### EXERCISE OBJECTIVE
Repeat only what runs from the line with "Identify the click" through the last line of the data below, both included, keeping every word as it is and leaving out the pictures.

BEGIN

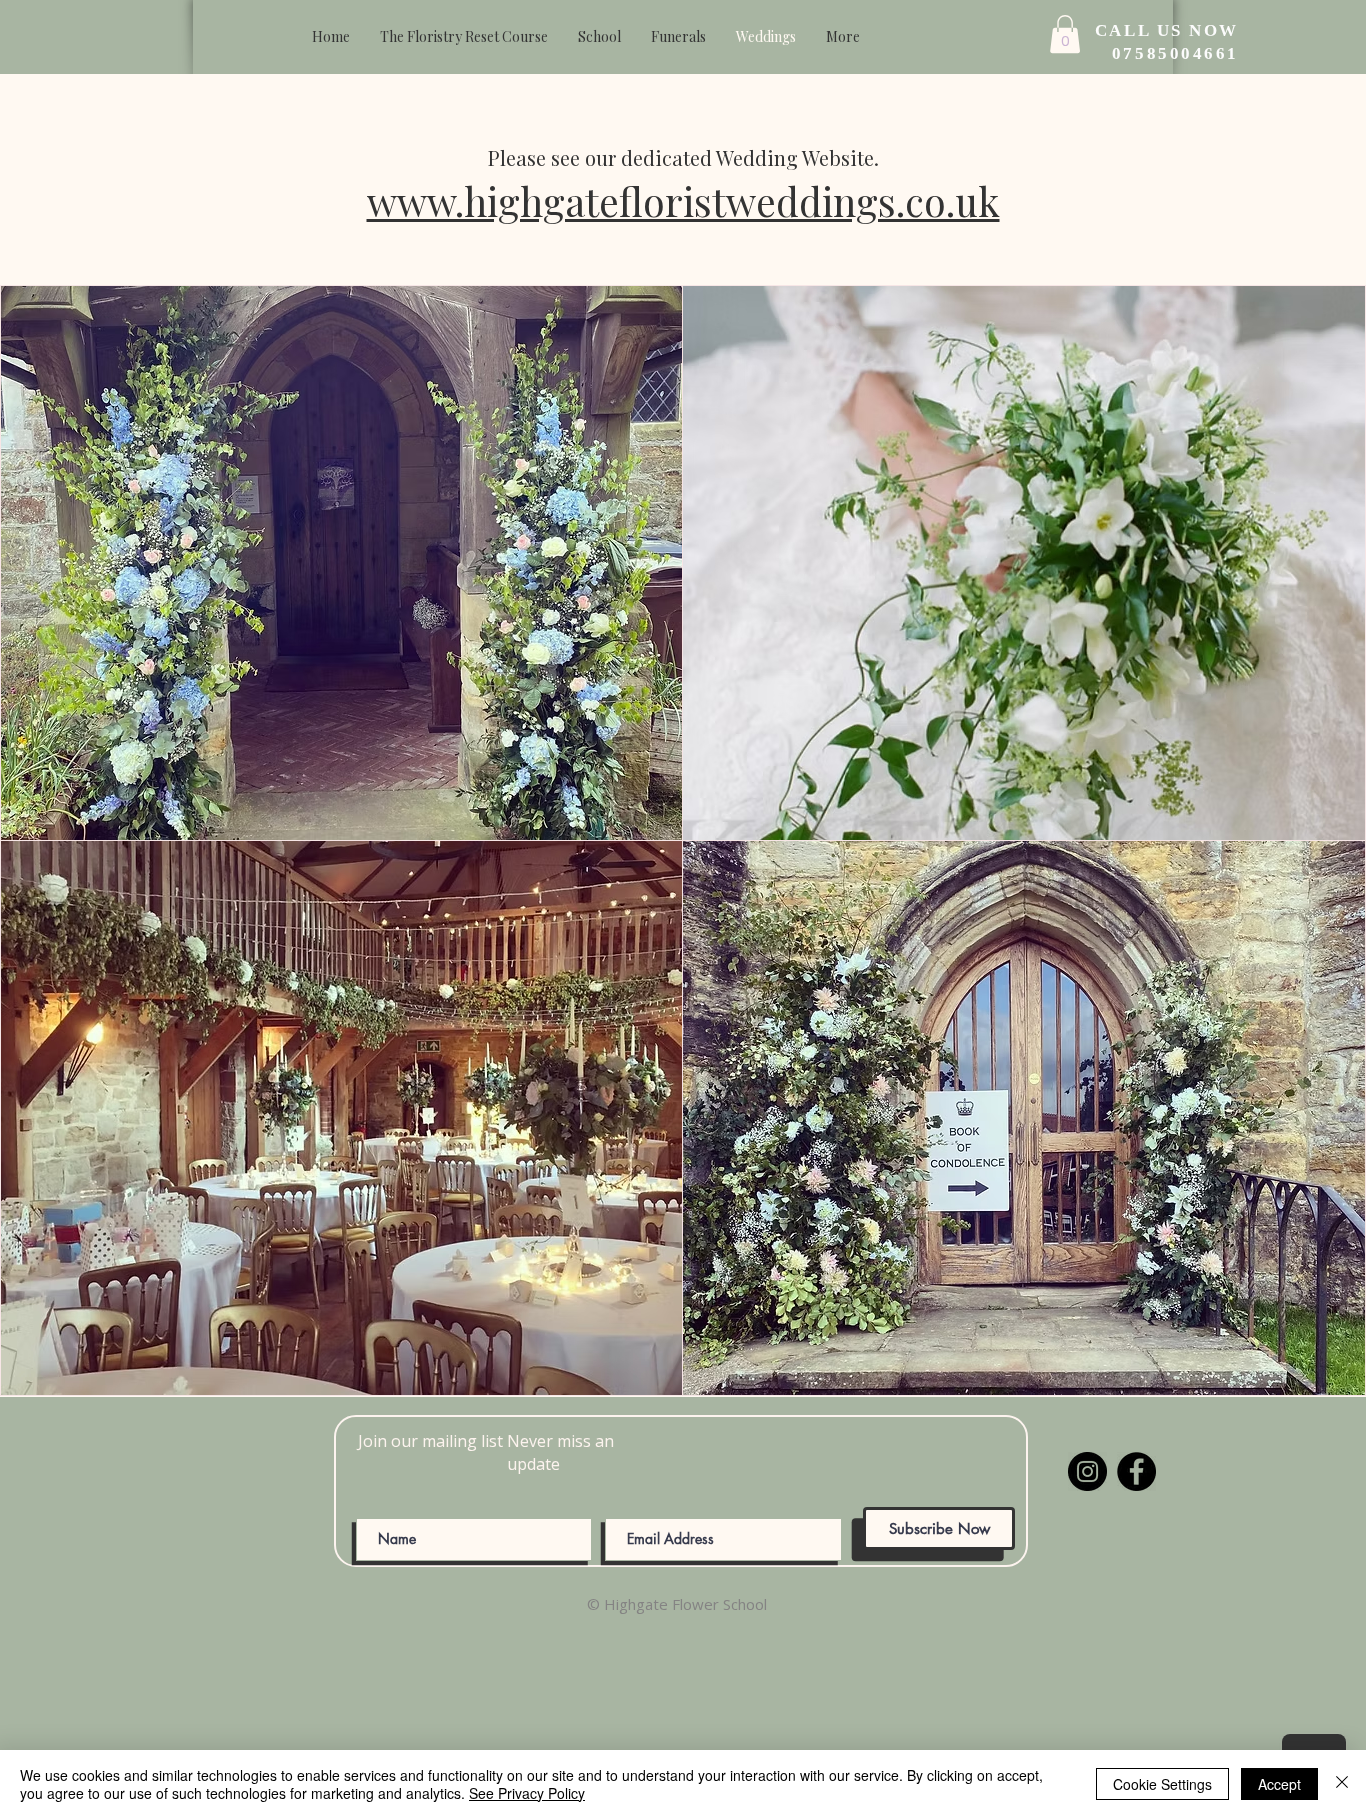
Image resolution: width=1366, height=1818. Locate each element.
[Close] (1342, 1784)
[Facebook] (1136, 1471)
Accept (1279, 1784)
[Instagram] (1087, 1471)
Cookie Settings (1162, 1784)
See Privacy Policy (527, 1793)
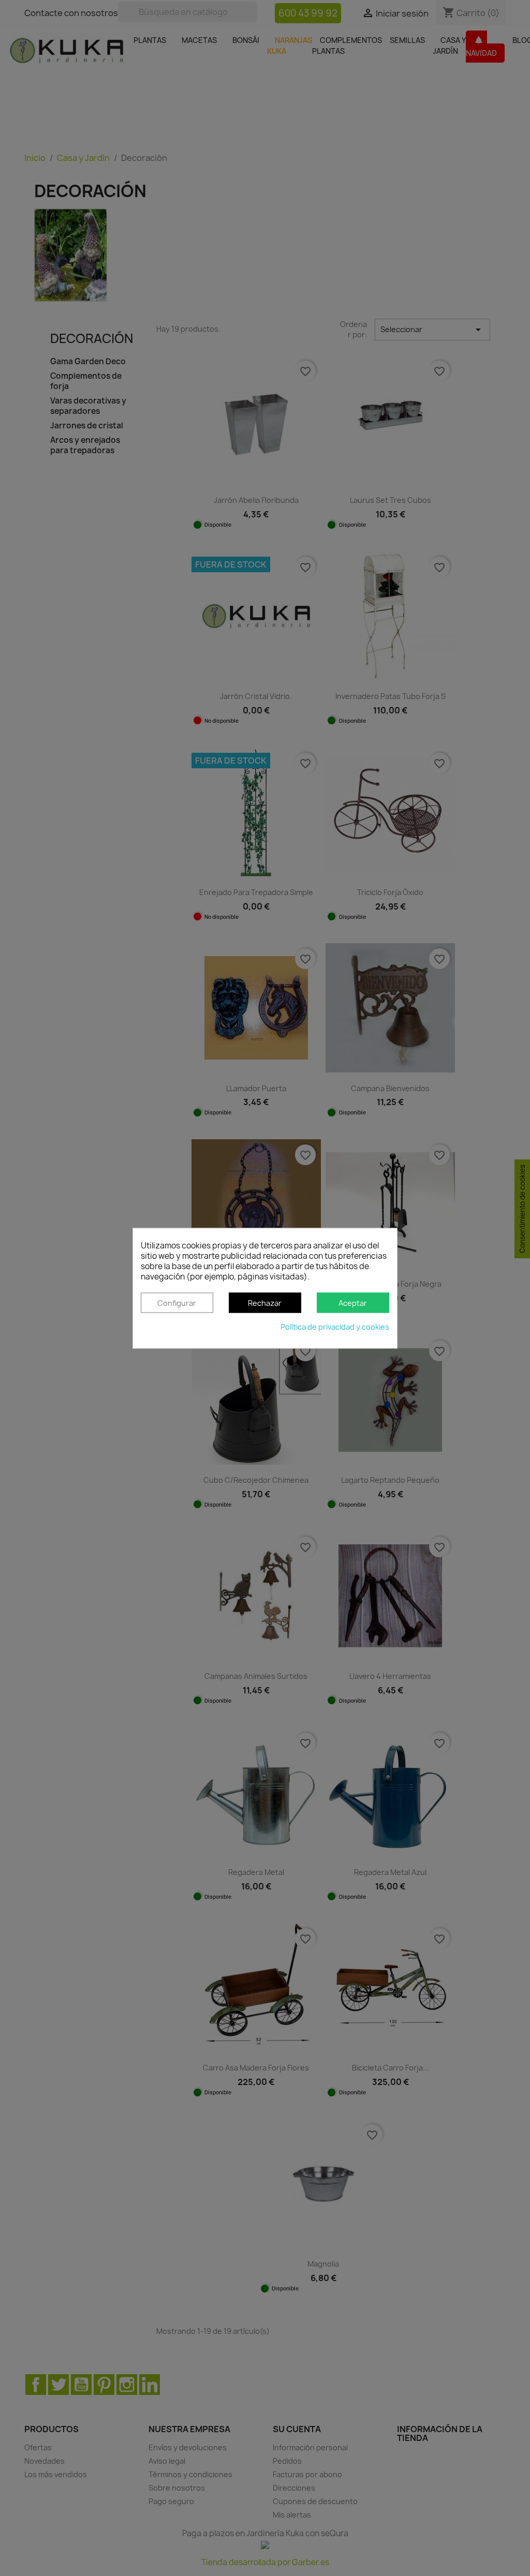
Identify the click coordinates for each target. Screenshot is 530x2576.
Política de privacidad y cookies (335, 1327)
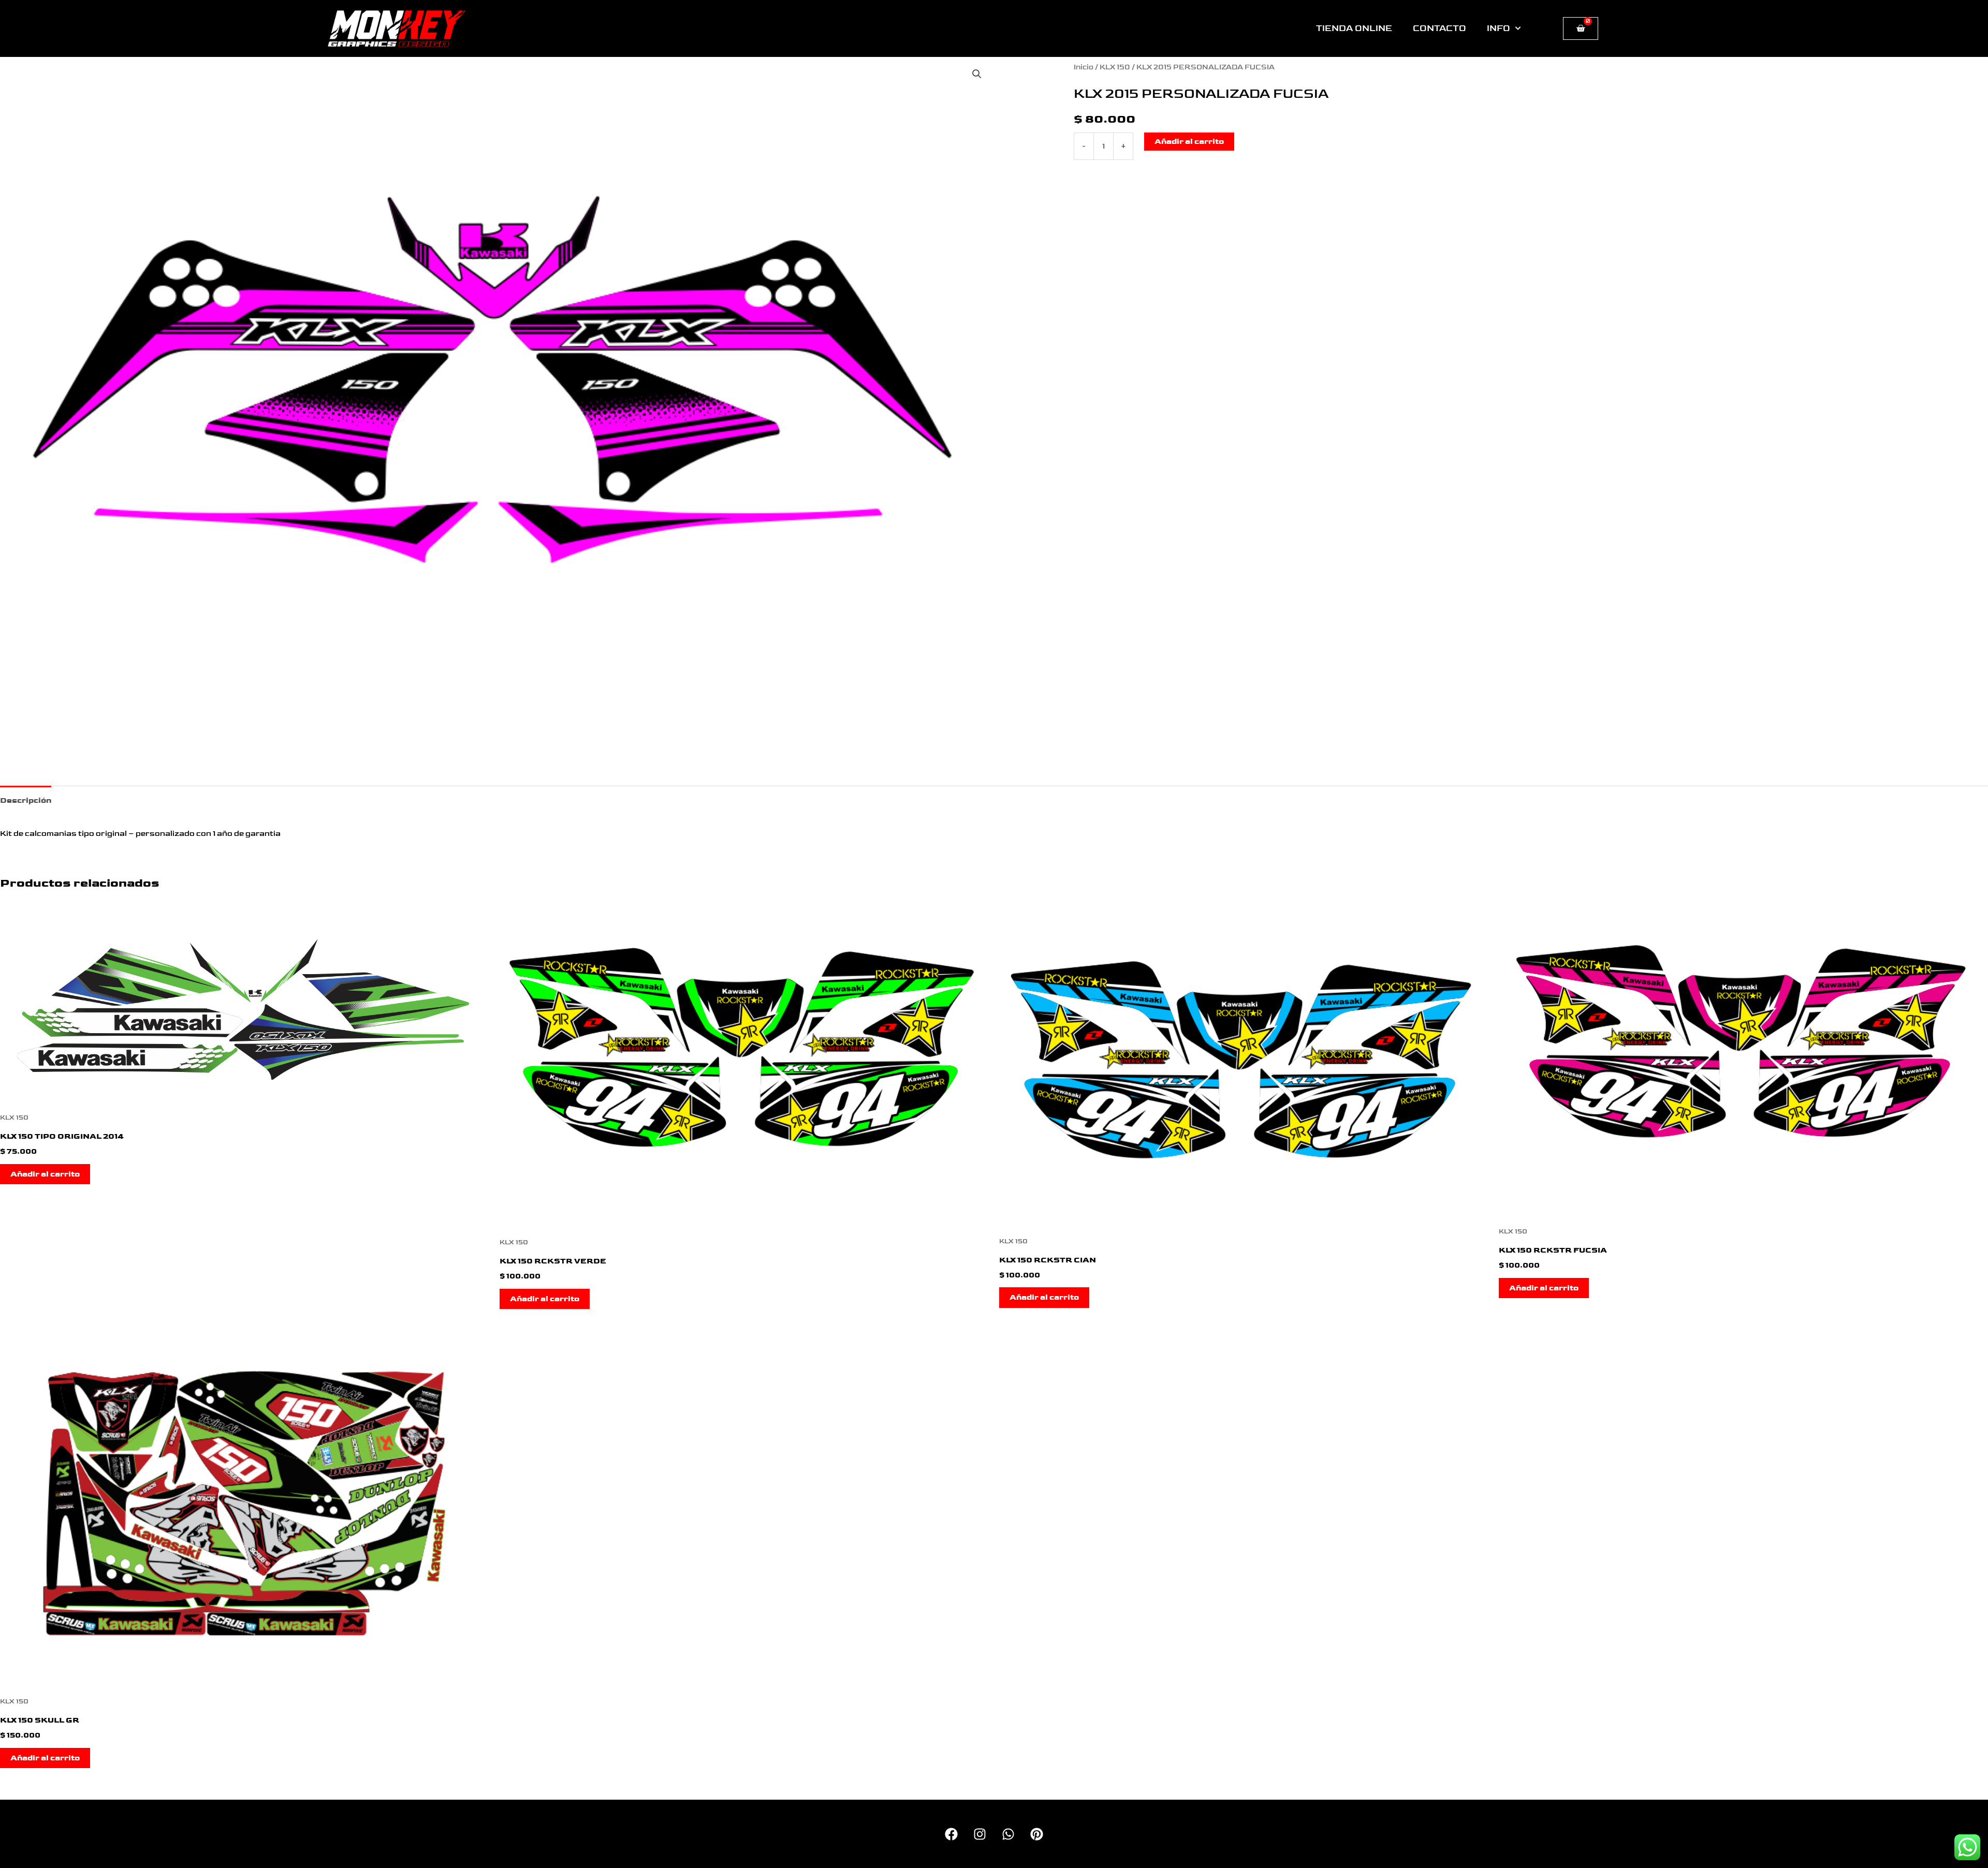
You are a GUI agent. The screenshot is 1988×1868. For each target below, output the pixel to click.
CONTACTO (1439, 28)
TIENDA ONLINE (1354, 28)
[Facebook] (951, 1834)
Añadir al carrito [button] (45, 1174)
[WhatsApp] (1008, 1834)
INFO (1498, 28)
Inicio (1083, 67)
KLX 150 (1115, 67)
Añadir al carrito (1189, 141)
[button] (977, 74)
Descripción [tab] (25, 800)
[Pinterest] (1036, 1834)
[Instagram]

END

### EXERCISE SOLUTION
Identify the click coordinates for each target. Screenshot is 530x2576.
Política de privacidad y cookies (335, 1327)
You are a GUI agent. The screenshot is 1988×1868. For each target below, output the pixel to click.
CONTACTO (1439, 28)
TIENDA ONLINE (1354, 28)
[Facebook] (951, 1834)
Añadir al carrito [button] (45, 1174)
[WhatsApp] (1008, 1834)
INFO (1498, 28)
Inicio (1083, 67)
KLX 150 (1115, 67)
Añadir al carrito (1189, 141)
[button] (977, 74)
Descripción [tab] (25, 800)
[Pinterest] (1036, 1834)
[Instagram]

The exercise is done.